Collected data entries
[Start of section]
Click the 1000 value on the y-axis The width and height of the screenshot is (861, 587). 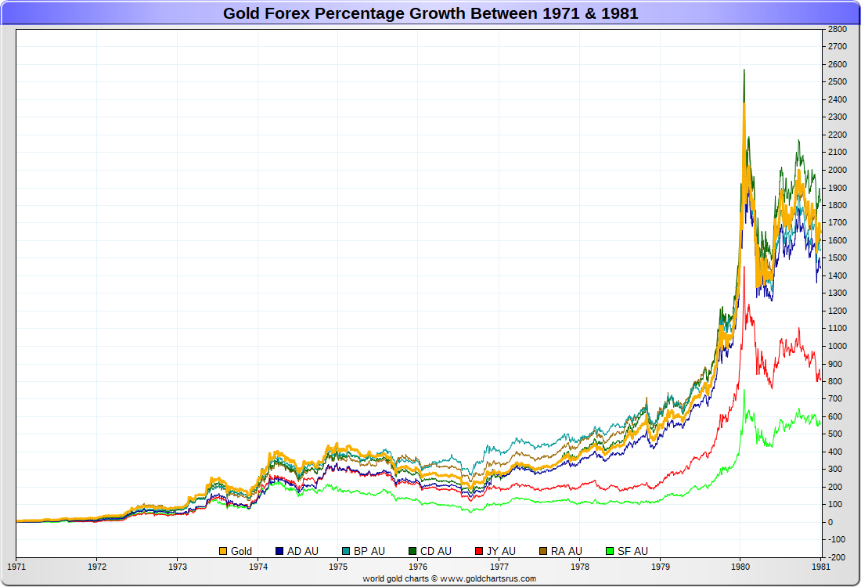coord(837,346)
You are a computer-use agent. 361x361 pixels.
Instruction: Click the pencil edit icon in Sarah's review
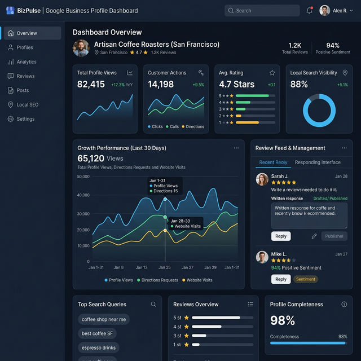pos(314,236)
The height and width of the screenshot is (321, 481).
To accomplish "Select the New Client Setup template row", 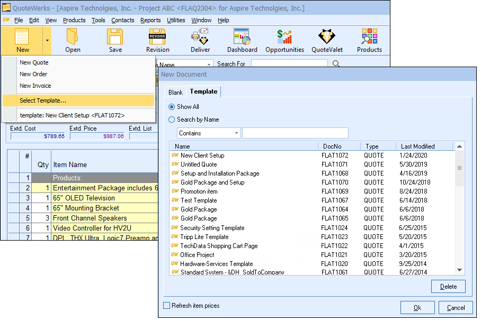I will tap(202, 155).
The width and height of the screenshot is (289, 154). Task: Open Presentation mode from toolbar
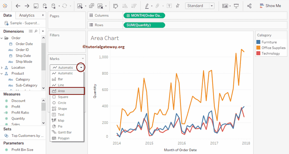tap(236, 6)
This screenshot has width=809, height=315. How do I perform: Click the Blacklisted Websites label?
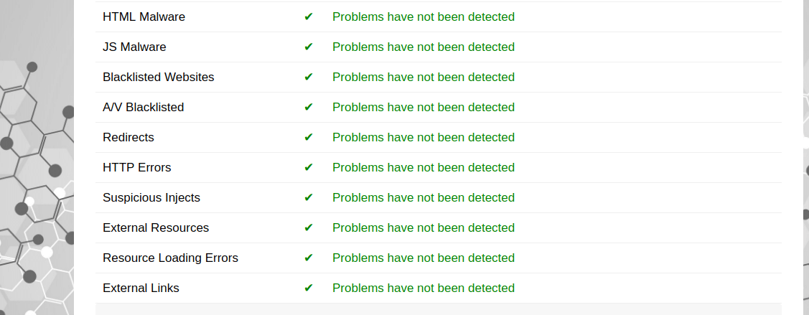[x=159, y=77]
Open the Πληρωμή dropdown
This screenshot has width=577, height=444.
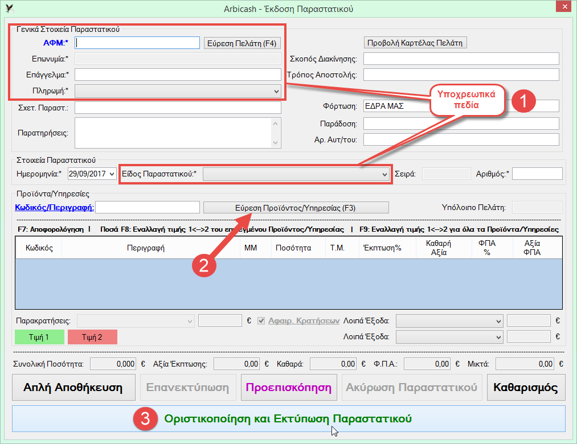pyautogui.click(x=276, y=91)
[End of section]
[Start of section]
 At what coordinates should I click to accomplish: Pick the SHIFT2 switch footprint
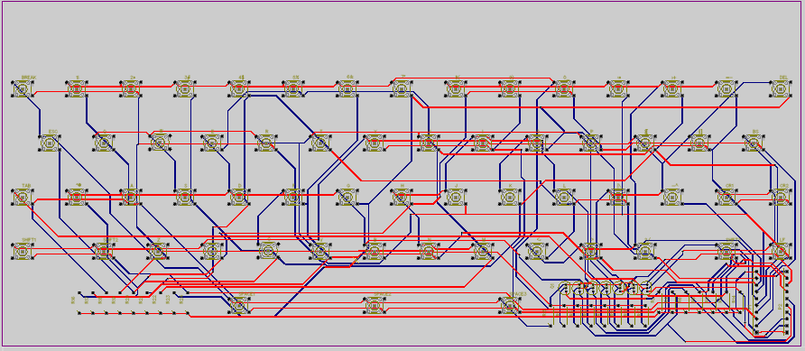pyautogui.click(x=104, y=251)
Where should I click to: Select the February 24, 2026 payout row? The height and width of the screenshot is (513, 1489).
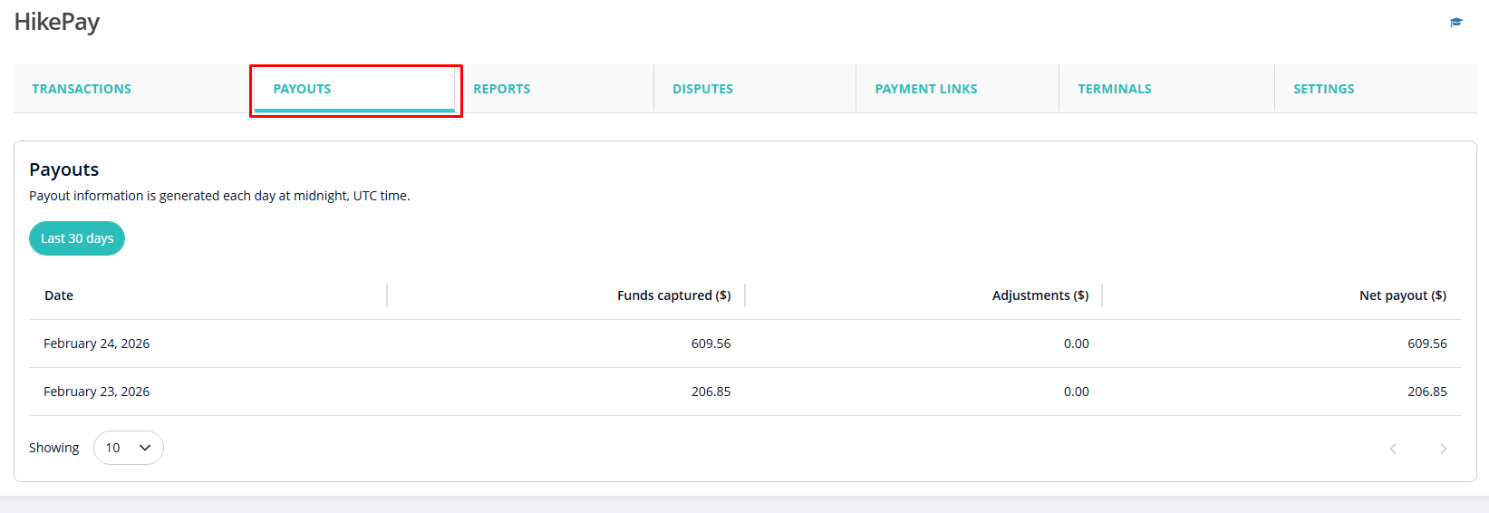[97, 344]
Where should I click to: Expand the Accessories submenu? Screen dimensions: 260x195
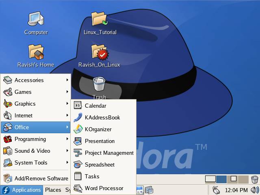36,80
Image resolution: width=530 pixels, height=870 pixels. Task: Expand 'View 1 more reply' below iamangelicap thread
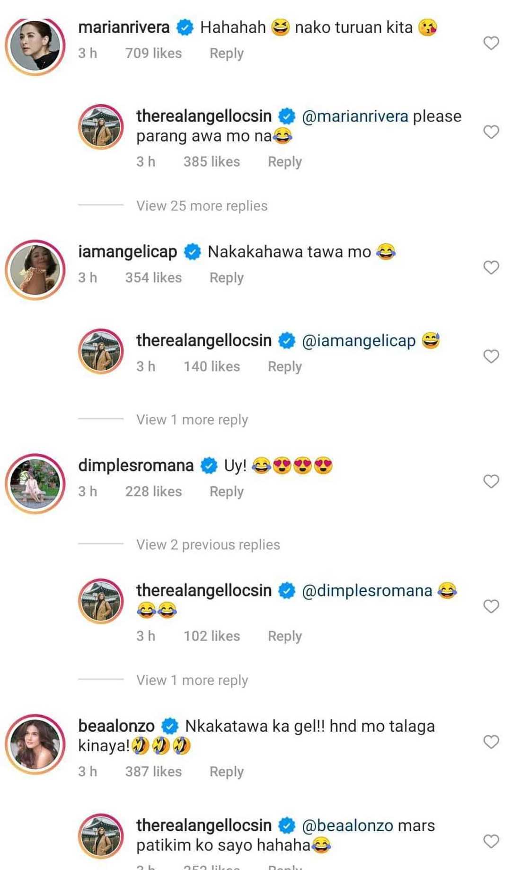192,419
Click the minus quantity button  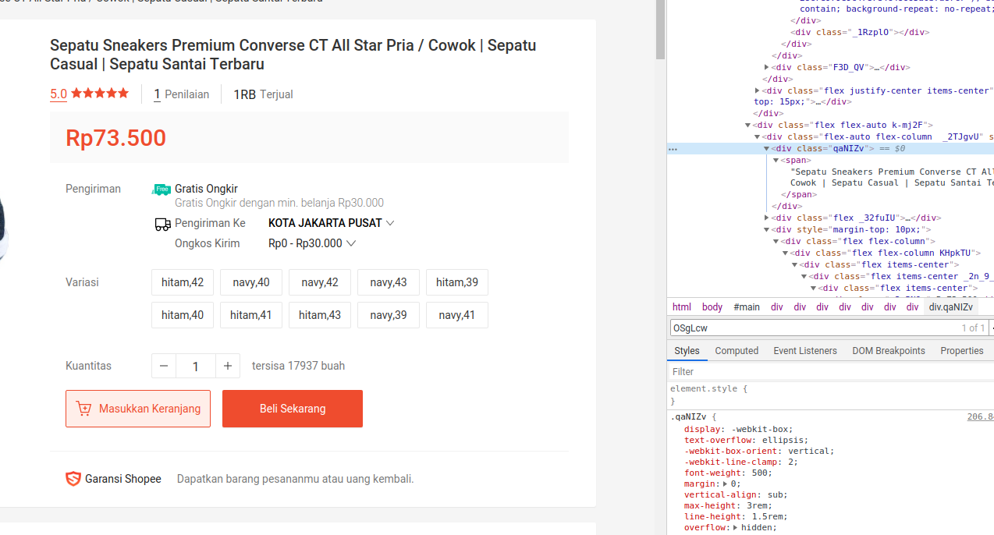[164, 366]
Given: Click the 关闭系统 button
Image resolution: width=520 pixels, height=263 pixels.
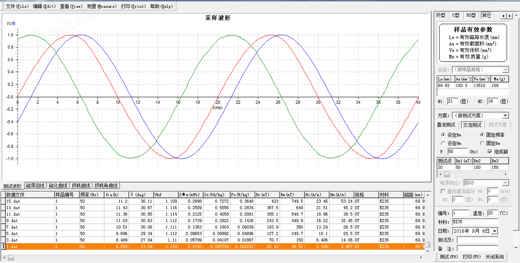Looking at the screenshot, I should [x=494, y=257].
[End of section]
[Start of section]
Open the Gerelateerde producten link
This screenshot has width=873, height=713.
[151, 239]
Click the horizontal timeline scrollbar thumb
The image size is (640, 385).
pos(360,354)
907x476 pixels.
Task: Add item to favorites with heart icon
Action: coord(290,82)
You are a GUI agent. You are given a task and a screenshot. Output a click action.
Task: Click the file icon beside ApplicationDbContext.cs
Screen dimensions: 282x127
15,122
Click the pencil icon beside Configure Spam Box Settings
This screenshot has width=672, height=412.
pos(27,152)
[End of section]
## TASK STATEMENT
Pull every line containing the word "beside" out of the entries above.

## SOLUTION FOR THIS EXERCISE
Task: Click the file icon beside ApplicationDbContext.cs
Click the pencil icon beside Configure Spam Box Settings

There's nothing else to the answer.